Improve GetRegistryLengthImpl() performance by seeding the DAFSA in reverse |
|||||
Issue description
GetRegistryLengthImpl() is a function in registry_controlled_domain.cc that
determines the effective TLD of a URL. By means of the following algorithmic
improvement, we could make it faster.
Currently, the core of the function is a loop that works like this:
s := hostname;
while (s) {
if (LookupInFixedSet(s, "./effective_tld_names.gperf")) {
return s;
} else {
s := s.substring(s.find('.') + 1); // trim chars up to the next dot
}
}
Under the hood, the effective_tld_names.gperf dictionary is statically compiled
into an efficient DAFSA data structure that makes this lookup efficient.
However, we can eliminate the while loop (and thus multiple consultations of the
DAFSA) altogether, by turning this into a "find longest suffix from a fixed set"
by a different construction of the same data structure:
1. Seed the DAFSA with the reversed string values of effective_tld_names.gperf.

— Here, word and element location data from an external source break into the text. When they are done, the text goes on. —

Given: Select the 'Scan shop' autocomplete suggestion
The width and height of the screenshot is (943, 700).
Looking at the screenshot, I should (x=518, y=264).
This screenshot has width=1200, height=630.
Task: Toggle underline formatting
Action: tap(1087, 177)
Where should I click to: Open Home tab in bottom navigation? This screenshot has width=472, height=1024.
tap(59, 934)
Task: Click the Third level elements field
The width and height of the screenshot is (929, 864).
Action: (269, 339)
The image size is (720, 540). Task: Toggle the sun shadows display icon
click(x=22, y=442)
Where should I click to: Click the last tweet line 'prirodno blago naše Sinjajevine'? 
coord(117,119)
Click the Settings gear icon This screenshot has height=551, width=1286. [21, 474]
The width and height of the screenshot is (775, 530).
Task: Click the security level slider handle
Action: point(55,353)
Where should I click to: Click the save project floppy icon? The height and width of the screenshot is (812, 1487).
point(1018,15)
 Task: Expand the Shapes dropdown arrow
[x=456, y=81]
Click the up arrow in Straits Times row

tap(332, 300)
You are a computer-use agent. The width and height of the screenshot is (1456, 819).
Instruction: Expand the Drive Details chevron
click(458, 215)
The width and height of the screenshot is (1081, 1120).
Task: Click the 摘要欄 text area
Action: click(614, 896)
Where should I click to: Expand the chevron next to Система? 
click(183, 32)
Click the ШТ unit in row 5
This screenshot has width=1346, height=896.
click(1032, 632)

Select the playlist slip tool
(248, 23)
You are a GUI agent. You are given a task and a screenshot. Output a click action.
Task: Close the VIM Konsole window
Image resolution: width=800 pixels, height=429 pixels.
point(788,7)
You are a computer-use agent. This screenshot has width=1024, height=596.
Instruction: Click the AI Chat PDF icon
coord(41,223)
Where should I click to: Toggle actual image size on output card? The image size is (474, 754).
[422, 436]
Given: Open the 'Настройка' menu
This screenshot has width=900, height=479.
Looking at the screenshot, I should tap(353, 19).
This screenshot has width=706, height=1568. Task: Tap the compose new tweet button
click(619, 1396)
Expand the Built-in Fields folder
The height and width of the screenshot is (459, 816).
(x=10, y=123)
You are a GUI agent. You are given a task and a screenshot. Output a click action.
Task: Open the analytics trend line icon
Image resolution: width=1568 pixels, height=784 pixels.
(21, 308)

2. Feed the characters of the hostname string to the dafsa in reverse.
3. Rather than having a "lookup string in fixed set" DAFSA interface, we make
the DAFSA interface instead be "return longest complete match". By
'complete', we mean that a matching substring of the input needs to
stop at a dot boundary, or the end of the input.
As an illustrative example, 'www.google.com' is an interesting input to
think about, since it has collisions both in the forward and reverse directions.
In the current (forward-scanning) implementation, because 'www.ck' 'and 'www.ro'
are in the list of effective TLDs, the initial lookup for 'www.google.com' needs
to scan as far as the 'g' before the DAFSA can fail lookup for the first
iteration. Then there's a forward scan to find the dot, and a second iteration
('google.com' input) needs to scan to the dot, to eliminate the 'google' TLD
branch. Then there's a scan forward to find the dot, and a third iteration with
input 'com', which returns a match.
With the proposed backwards-scanning DAFSA, on input 'www.google.com', you'd
need to scan as far as 'moc.elgoog.' (because 'withgoogle.com' is in the ETLD
registry) to know that .com is the TLD, since http://withgoogle.com is in the
registry.
Including the final scan to extend '.com' domain to 'google.com', I count 32
character reads going forward, vs. 17 going backward, but if you count just the
DAFSA iterations (which are presumably more expensive than the find-next-dot
scans, due to memory locality), it would be something like 15 vs. 11.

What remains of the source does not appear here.